**About this exercise**
Copy, in full, each line of the material that holds the word "screenshot".
....
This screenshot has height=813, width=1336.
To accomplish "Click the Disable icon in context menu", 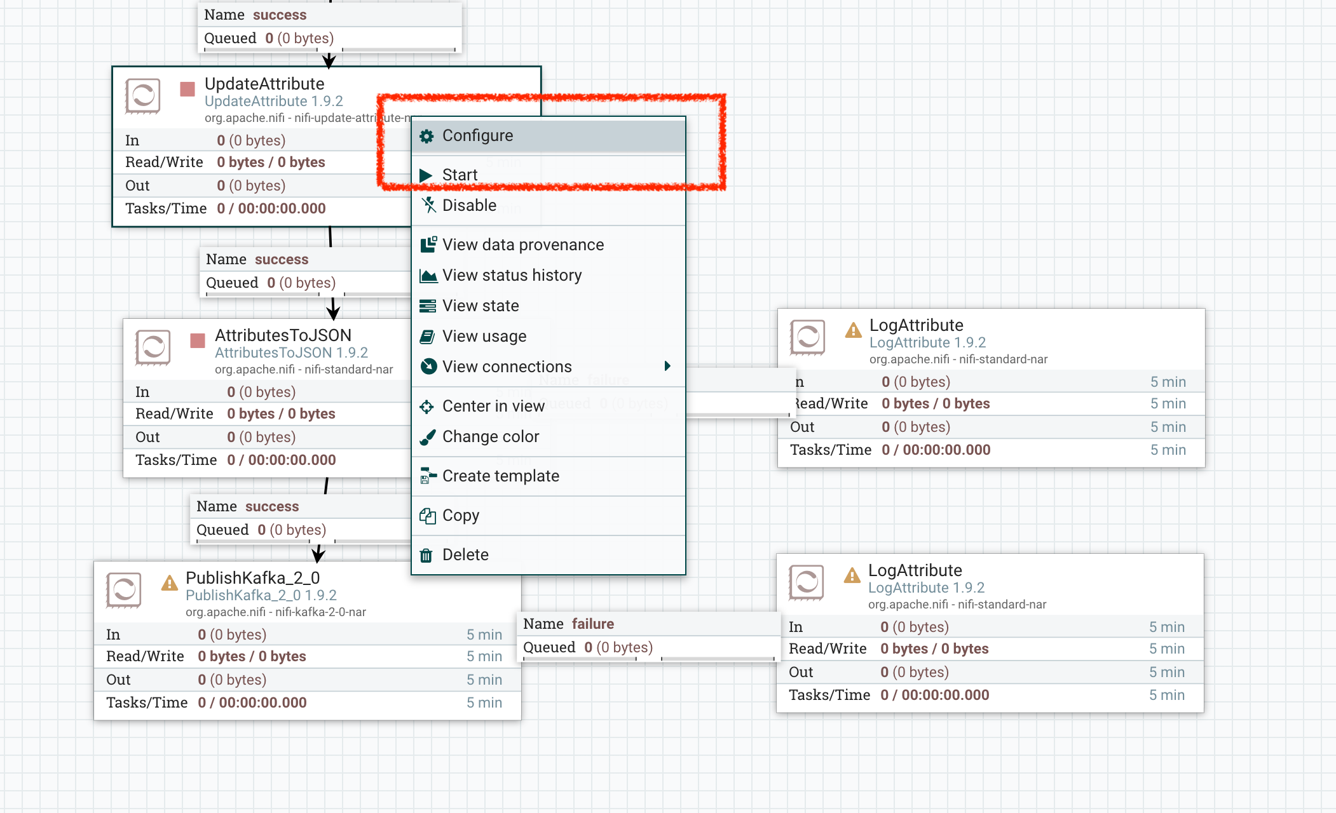I will point(428,205).
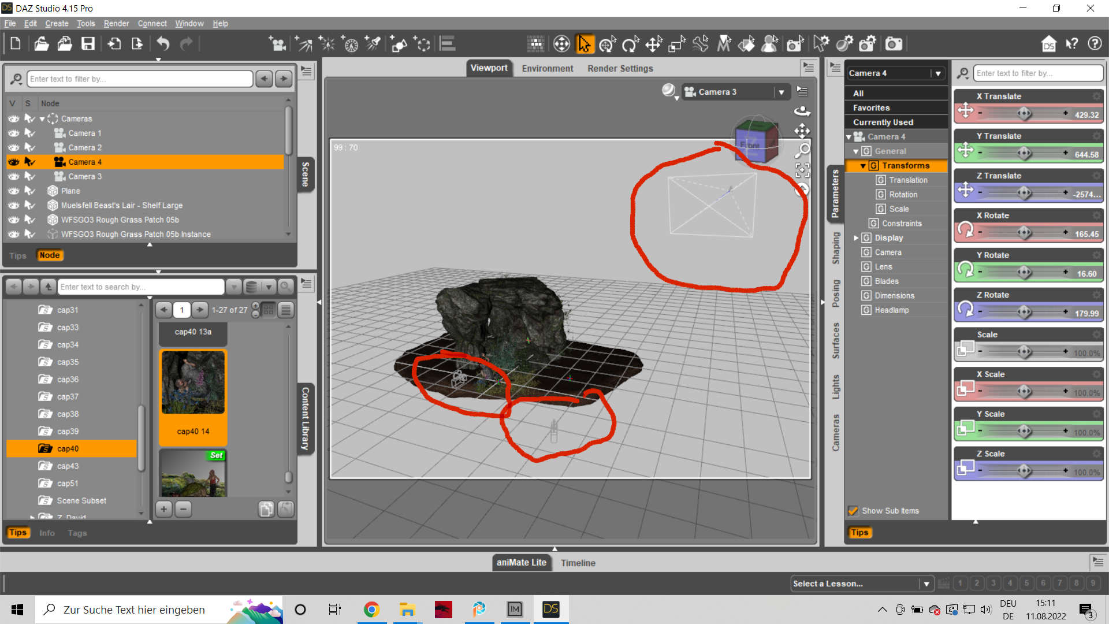1109x624 pixels.
Task: Collapse the Cameras group in Scene tree
Action: click(x=42, y=119)
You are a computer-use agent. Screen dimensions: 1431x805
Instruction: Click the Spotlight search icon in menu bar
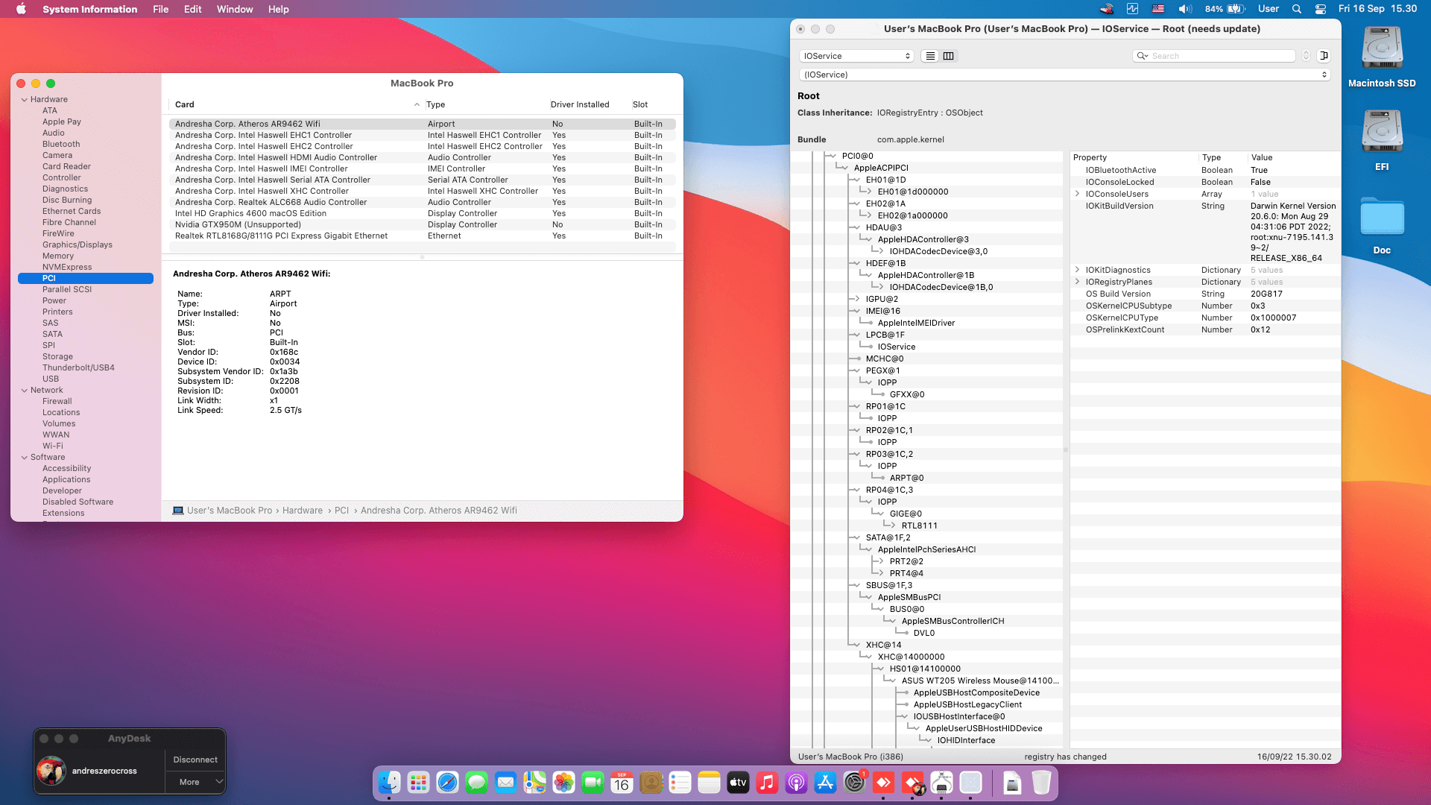(x=1297, y=9)
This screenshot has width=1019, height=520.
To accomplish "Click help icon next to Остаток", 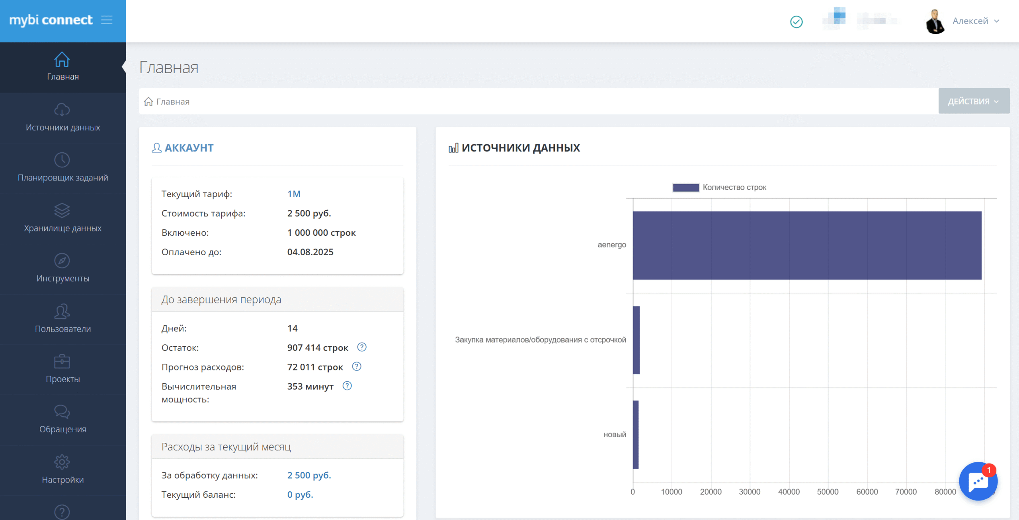I will pos(361,347).
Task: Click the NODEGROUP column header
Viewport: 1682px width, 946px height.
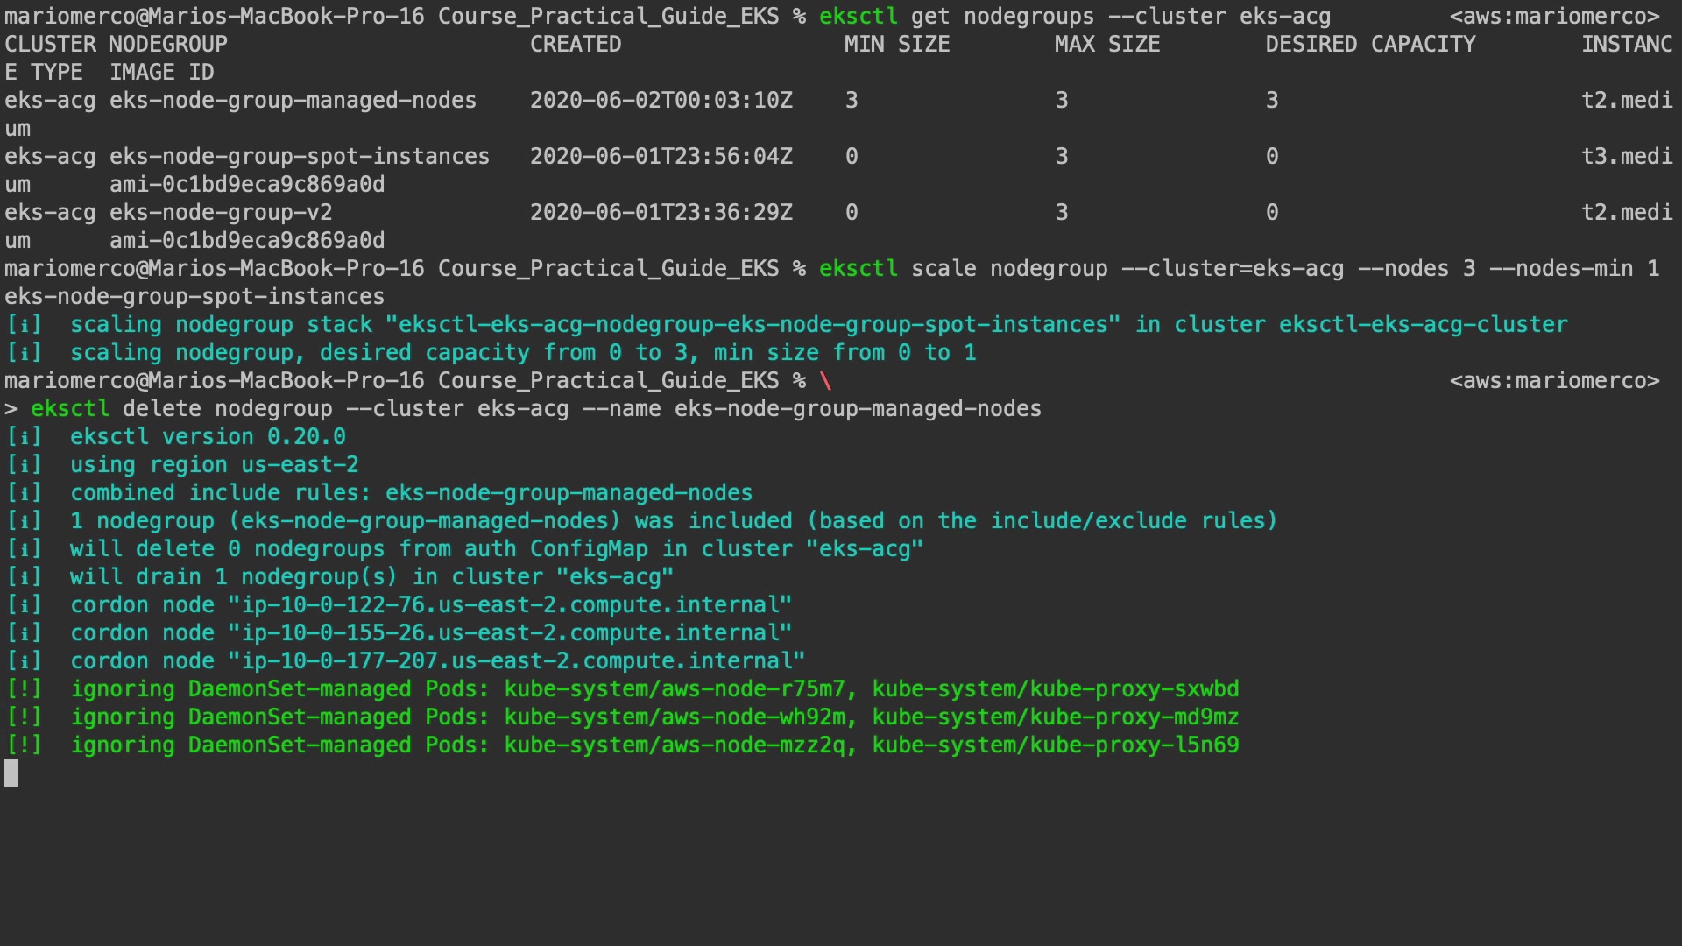Action: (168, 44)
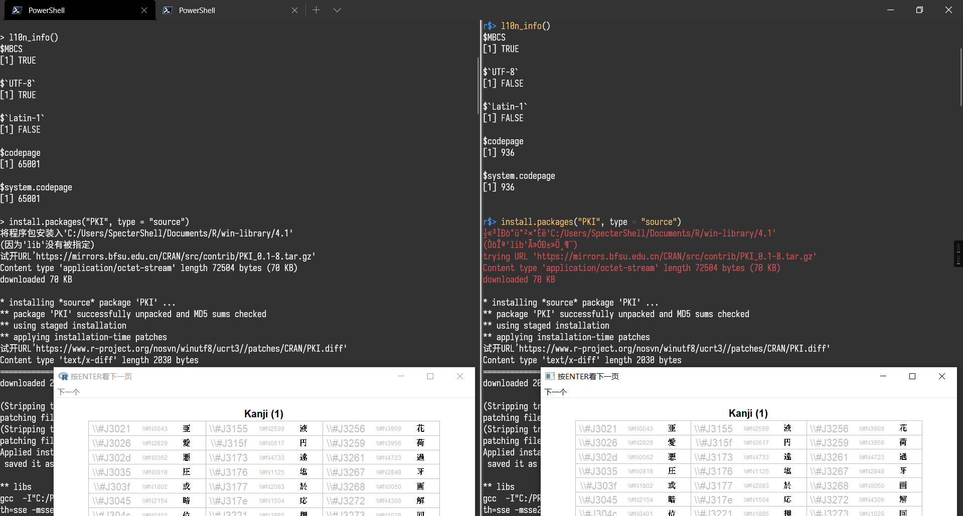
....
**Exercise response**
This screenshot has height=813, width=1336.
This screenshot has width=1019, height=520.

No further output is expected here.